Receiving the gift of a child is one of the greatest treasures ever known. The pure joy and rush of emotions is overwhelming when you hear that you’ve been chosen as a forever family for a child. But if you’ve chosen an open adoption, not only are you receiving the gift of a beautiful child, but also the possible gift of including the birth parents and their families as well.

Choosing an open adoption means you and your partner have decided you want to have an ongoing relationship with one or both of the birth parents and possibly their families. The option of an open adoption gives you and your child the opportunity to know their history in all senses of the word, and some might say, gives a better overall experience for your child as he/she grows to know his/her story firsthand. But there are some things that aren’t always shared about an open adoption, little details that stay behind the curtain, and those sometimes can be just as overwhelming if they come into play.
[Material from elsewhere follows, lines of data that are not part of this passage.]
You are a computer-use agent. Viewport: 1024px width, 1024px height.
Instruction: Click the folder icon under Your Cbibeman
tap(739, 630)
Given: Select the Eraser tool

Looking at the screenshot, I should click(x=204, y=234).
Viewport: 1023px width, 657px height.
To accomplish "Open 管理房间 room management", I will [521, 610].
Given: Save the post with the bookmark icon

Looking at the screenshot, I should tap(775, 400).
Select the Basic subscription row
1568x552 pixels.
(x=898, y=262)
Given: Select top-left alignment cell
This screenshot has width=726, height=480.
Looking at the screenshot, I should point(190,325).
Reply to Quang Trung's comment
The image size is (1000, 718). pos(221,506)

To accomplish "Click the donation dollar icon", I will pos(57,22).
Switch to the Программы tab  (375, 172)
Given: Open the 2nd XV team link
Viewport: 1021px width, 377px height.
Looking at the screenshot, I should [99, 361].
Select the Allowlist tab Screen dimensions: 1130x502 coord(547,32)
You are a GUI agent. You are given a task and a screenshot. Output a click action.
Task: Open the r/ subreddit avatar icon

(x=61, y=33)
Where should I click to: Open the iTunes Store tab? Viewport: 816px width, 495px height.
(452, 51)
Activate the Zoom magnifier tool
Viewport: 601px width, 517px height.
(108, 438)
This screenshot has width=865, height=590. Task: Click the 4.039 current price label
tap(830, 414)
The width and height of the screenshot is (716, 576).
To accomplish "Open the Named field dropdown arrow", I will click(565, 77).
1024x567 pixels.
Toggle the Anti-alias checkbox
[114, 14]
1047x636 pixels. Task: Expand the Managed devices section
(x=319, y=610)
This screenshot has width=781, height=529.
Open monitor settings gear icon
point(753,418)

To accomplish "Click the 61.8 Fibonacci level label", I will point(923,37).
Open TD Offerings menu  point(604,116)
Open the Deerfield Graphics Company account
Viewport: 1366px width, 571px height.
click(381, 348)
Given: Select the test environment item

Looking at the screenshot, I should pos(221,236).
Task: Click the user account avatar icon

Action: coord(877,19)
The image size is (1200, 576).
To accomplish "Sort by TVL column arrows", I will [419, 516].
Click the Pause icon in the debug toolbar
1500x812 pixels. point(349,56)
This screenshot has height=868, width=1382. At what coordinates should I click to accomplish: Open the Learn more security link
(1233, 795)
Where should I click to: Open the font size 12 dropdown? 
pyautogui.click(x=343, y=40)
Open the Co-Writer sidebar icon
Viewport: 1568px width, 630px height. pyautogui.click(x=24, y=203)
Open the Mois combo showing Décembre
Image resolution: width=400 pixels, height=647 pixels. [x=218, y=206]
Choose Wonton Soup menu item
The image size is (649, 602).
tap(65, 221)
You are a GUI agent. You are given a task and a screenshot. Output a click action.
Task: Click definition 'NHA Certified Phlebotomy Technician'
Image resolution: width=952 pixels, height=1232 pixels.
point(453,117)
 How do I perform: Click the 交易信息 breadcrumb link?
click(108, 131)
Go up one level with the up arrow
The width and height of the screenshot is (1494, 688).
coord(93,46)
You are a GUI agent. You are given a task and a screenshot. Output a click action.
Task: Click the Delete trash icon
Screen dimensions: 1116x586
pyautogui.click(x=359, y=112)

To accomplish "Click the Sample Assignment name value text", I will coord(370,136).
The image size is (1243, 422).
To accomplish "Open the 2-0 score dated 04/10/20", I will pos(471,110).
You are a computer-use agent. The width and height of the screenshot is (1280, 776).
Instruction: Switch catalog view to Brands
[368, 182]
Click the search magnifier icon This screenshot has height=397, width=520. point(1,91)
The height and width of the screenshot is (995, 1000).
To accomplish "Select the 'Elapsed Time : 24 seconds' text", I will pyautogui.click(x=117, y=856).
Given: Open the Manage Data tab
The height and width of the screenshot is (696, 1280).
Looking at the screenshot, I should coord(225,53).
Not everyone who comes to your door should be given immediate trust; the same is true with an open adoption. With the rush of emotions surging through you, it can be easy to want to throw caution to the wind and forget to set important boundaries.

We have friends who were chosen as a forever family to a toddler with the stipulation from the birth mother that the relationship would remain open. With joy in their hearts and trust in their souls, they gladly welcomed the opportunity to become permanent parents to a foster child they’d come to love as their own. Because they’d been overly open with the birth mother about their financial situation, after the adoption was complete, every time that she needed money she came knocking on their door–regardless of time…day or night. Her persistence to pressure them into giving her anything she wanted because, in her mind she’d given them her child, soon became too involved and they had to change their relationship.

Healthy Boundaries

In our own case, we learned another few important lessons. One of the most difficult lessons for us was not knowing to set limitations. Once our birth mother knew she had our full attention, she would share inappropriate comments with us in front of our child that were shocking to our adult ears. They were in no way, shape, or form something a child of any age should hear.

Over time if she sensed stress in our relationship, she’d over-dramatize a situation hoping we’d rush to her side and shower her with affection and love. When we didn’t come running, she started stalking us. It eventually became a dangerous situation for our child and for both of us as adults.

Tension & Relationships

Another unexpected lesson we learned immediately was not everyone in the birth mother’s family was agreeable to being included. We wanted our child to know about her story, to know about her birth mother and how she came to choose us as her biological child’s forever family; the biological grandfather wanted nothing to do with us. Although we had hoped for a better reception from her family, we respected the choices her family made.

An open adoption might mean you’re only welcoming one or both birth parents into your lives, and you need to be okay with that fact. The reality of an open relationship doesn’t always look like the picture perfect scenario it does in your mind. Be aware of your relationship with whomever you welcome into your world and be willing to change your rules and limitations if the need arises.

Take your time to ease into the new relationship with the biological parents and their families–learn what they are like as people. Just because they’ve chosen you to raise their child as your own does not have to mean you owe them. Learn about them, who they are at their core, and how they’ve walked their journey to you. Don’t be too excited to share everything at once, it’s not a race, but it is an important decision in your life. Remember that it is up to you to protect you and your family in the best way.

Open adoption can bring an entire new perspective to your family and your adoptive child; it can be an incredible, warm and loving experience. Just be sure to realize your limitations, set firm ground rules, and stay firm. Welcome to parenthood…your life will now be forever better.